EXTRACT.
We take a bathroom break before touring the monastery’s crematorium, and this is where I had my first experience with a hole-in-the-ground toilet. I think anyone who travels to Asia needs to be able to say they squatted over a hole in a tile floor at least once… and hope they don’t get a leg cramp while doing so.

I really didn’t think it was too bad. Of course, I grew up in Colorado, where the term “Potty Grass” or “Brush Squatting” is as much a part of a girl’s vocabulary as “Keep An Eye Out For The Cairn” and “Hug A Tree.” (Please, Kristin and Ali, tell me you remember the circa 1975 Hug A Tree video we had to watch every fall in PE class!)

So the next stop on our tour is the crematorium. Three massive furnaces are roaring while the family members of the deceased wait in rows of folding chairs, staring silently at the large metal doors. Every now and then, one of them stands and makes their way to the long tables set up at one end of the building, where plates of food can be purchased as offerings to the deceased. On the farthest table, urns are waiting to have a name and picture affixed to them. All the urns are the same—simple, ceramic green squares, because Asians understand better than anyone the concept of large numbers and overpopulation. Simply put, the urns are square because they stack easier, topple less, and don’t take up as much room in the storage buildings, which is where we head next.

The preparation tables outside the crematorium.

A strange feeling comes over me as I peek inside the facility, through the crack of an open window, and find myself staring at the stoic face of a Chinese woman on the side of an urn. She’s been dead for a while… I can tell because her ashes are inside one of the older urns, with the curved sides. And as I look at her, all I can think about is the fact that she used to be alive… I know, a total duh moment, but it made me feel somewhat empty inside.  Maybe it had something to do with being able to see what she looked like that did it to me—not the usual sense of detachment you get from just looking at a name chiseled into a headstone. Regardless of the reason, I found myself somehow wanting to know this total stranger. I kind of wanted to ask her what had made her laugh and cry when she was my age. I wanted to know what kinds of things she stressed out about, and whether or not they seemed completely trivial once she came face to face with her death. She was human, which most likely meant she’d fallen in love with someone at some point. She’d probably had her heart broken at some point, too. I wanted to ask her if she had children. I even found myself wondering if she shared my terrible habit of repeatedly putting something in the oven and then forgetting all about it until the smoke alarm screamed a reminder.

But of course, I have no idea what the answers to any of these questions are. I don’t even know the woman’s name. It’s written in characters that are as confusing to me as the feeling I’m grappling with at the moment… it’s that same feeling you get when you stare up at the stars on a perfectly clear night and suddenly feel insignificant. This woman had a story, and in it she was the main character… just like I have and am right now in my own life. But all that is gone for her—everything that was stressful and wonderful and important and heart wrenching—and now she is just one star among millions, barely even noticeable unless someone gets a clear view of her through a small crack in an open window. Her urn shares a shelf with a hundred others, and the shelves are stacked floor to ceiling, with rows barely wide enough for a person to walk between without turning sideways. The shelf units cover the entire floor of the building, which is approximately 50-meters on a side. Add to that that the pagoda-style building is five stories tall. Oh, and there are four of them on the grounds, and this is just one temple sight among dozens on a single, relatively small island in Southeast Asia. Are you beginning to understand my vast feeling of anonymity?

TO BE DONE.
Name every term that the crematorium passage puts inside quotation marks. The data that follows has no connection to the crematorium passage.

GIVEN DATA.
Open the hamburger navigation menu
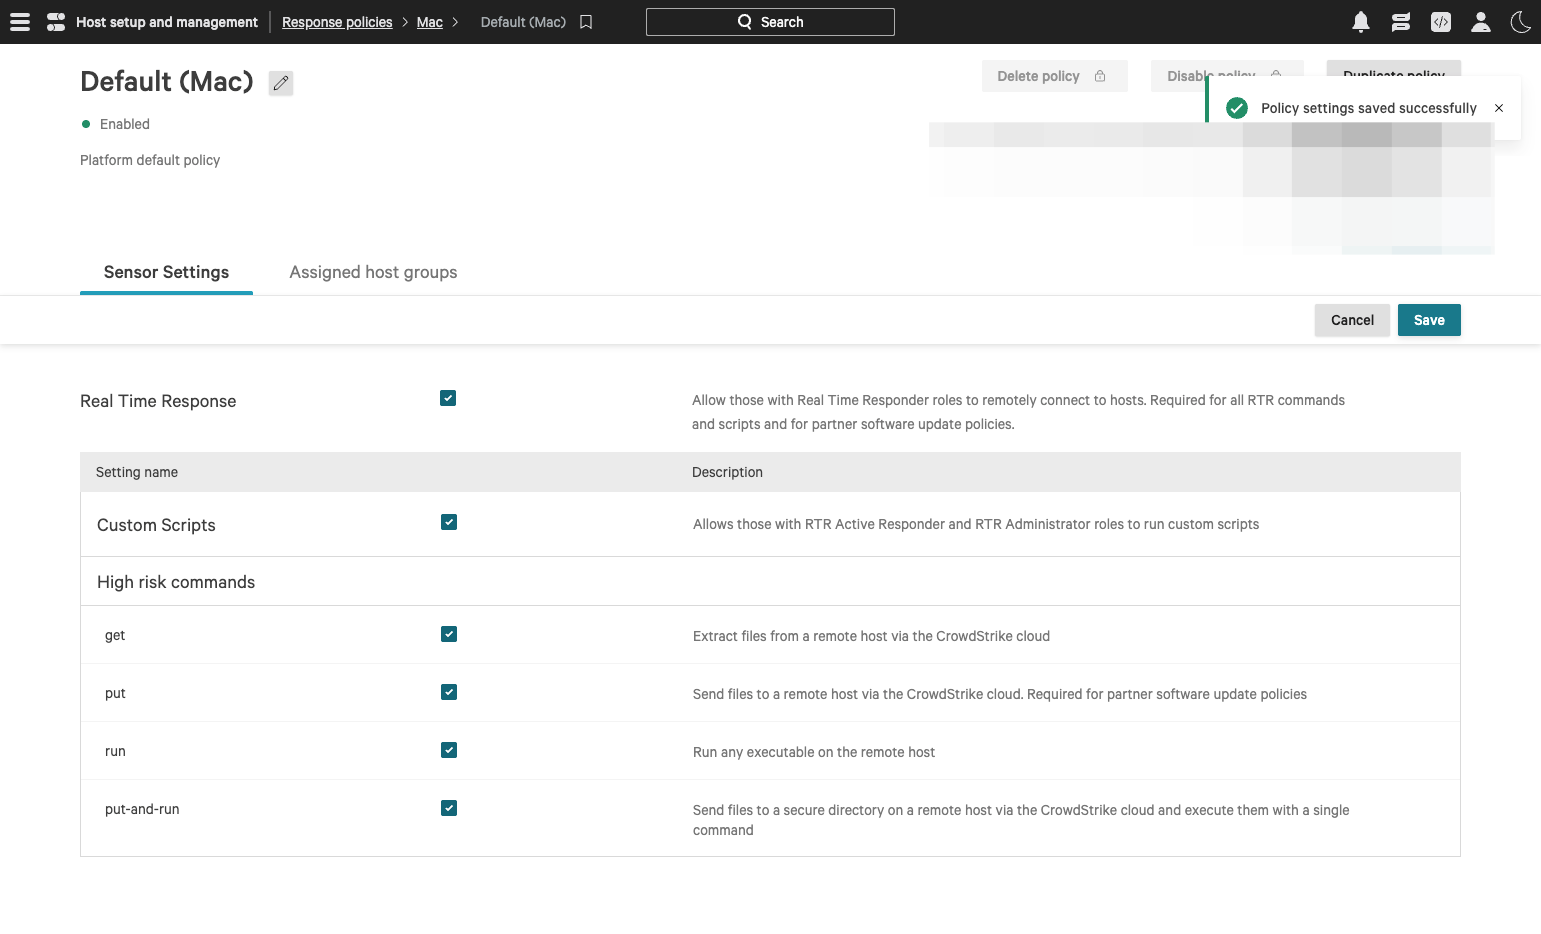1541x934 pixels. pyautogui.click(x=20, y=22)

---

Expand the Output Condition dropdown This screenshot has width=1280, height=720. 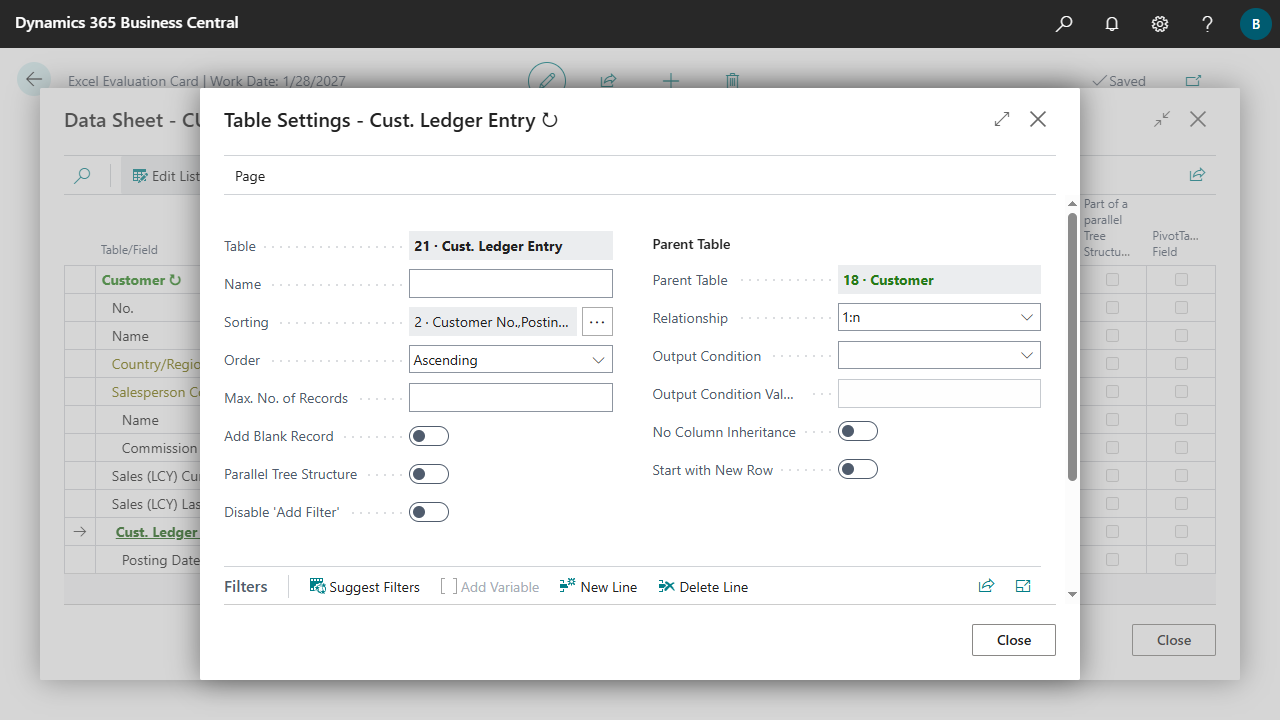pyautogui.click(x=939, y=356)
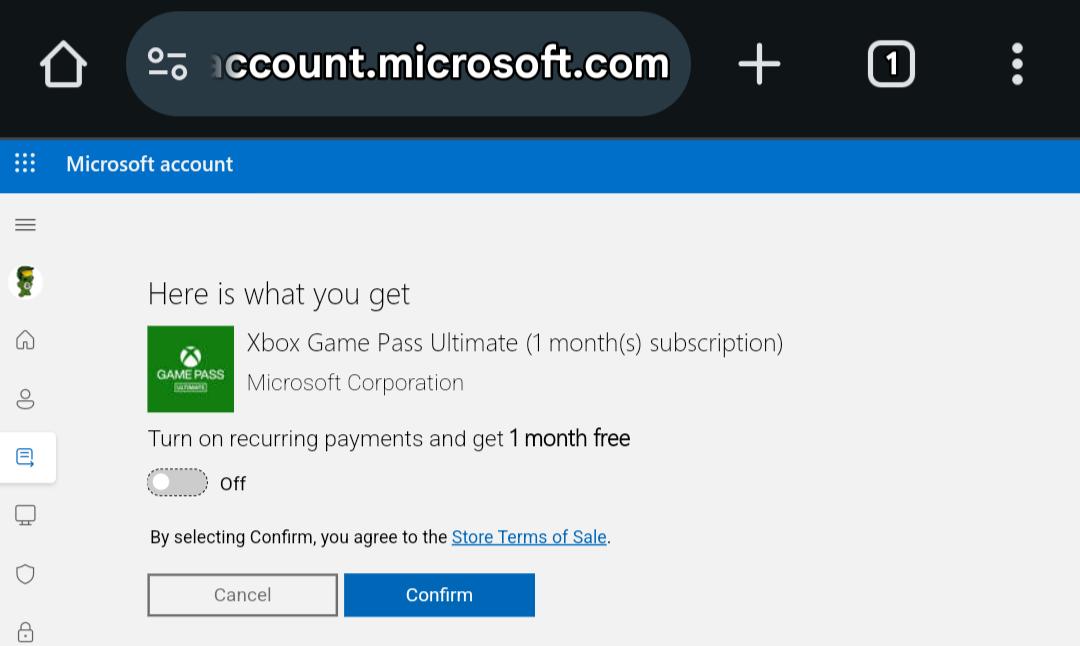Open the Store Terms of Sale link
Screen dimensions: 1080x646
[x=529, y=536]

FULL RESPONSE.
- Potty Grass
- Brush Squatting
- Keep An Eye Out For The Cairn
- Hug A Tree